After retiring from a successful career as an education and management consultant, John Cooper is giving back to financial assistance programs that help underrepresented student minority groups.

When John Cooper was growing up in a farmhouse in Delaware Township, New Jersey—what would later be renamed Cherry Hill—college was not part of his family’s plan. “My parents did not encourage me to go to college,” he said. “They wanted me to go to work and bring money home.”

But Cooper, who graduated high school in 1961, had plans of his own. He asked his father, who worked blue-collar jobs for the railroad and bagging groceries, to write a $10 check for him for the application fee to Rutgers College of South Jersey, as Rutgers University–Camden was known. “‘How are you going to pay for that?’ my mother asked me. I said, ‘I’ll figure it out.’”

He enrolled at Rutgers–Camden—making him the first in his family to attend college—and he thrived on campus. “We had such great interaction with the faculty,” he said.

Cooper, who earned a social sciences degree in 1965 and now lives in Arvada, Colorado, near Denver, is retired after a successful career in higher education. His first job in education, in fact, was as a student when he worked for $1.10 an hour in the Rutgers–Camden library. Initially, he had studied with the goal of becoming a high school economics teacher but changed his plans his senior year. Unsure of his plans, he met with Rutgers–Camden Dean of Students Ralph Taylor who guided him toward the M.B.A. program at the University of Indiana, a move that opened many doors for Cooper. He earned his 1967 and went on to work at a small Indiana college, served in the Peace Corps in West Africa, and ultimately landed a job at the University of Vermont where he became an assistant to the dean of students in the 1970s. After earning a Ph.D. in higher education from Michigan State University in 1981, he built a successful career as an education and management consultant for numerous organizations, which included administrative positions in the Michigan Community College system and a five-year stint in human resources for General Motors.

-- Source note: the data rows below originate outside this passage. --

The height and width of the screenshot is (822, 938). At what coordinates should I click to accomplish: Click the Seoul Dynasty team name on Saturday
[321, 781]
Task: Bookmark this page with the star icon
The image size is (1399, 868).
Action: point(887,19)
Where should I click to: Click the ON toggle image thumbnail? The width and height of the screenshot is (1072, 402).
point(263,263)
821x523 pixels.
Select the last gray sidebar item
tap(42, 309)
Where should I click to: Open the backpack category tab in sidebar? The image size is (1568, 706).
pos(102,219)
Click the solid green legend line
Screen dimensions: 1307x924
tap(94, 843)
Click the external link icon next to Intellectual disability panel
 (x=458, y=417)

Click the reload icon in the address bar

Cooper still has great fondness for the college that gave him his start. “What is significant about Rutgers–Camden, and what has held my heart for all these years, is the fact that faculty members and administrators knew us and helped us,” Cooper said. “That ambience and the connections that we had were really wonderful.”

Through annual gifts and setting aside a portion of his retirement portfolio each year for Rutgers–Camden, Cooper hopes to open up opportunities for students today. His gifts help support the Rutgers–Camden Chancellor’s Emergency Fund, the Rutgers–Camden Student Academic Success Fund, and the Saul J. and Consuelo Diaz Scholarship, which provides financial assistance to students based on academic merit with preference given to underrepresented student minority groups. “I want other folks to have the experience and the support that I had in those days,” Cooper said. “My commitment to learning comes from Rutgers–Camden.”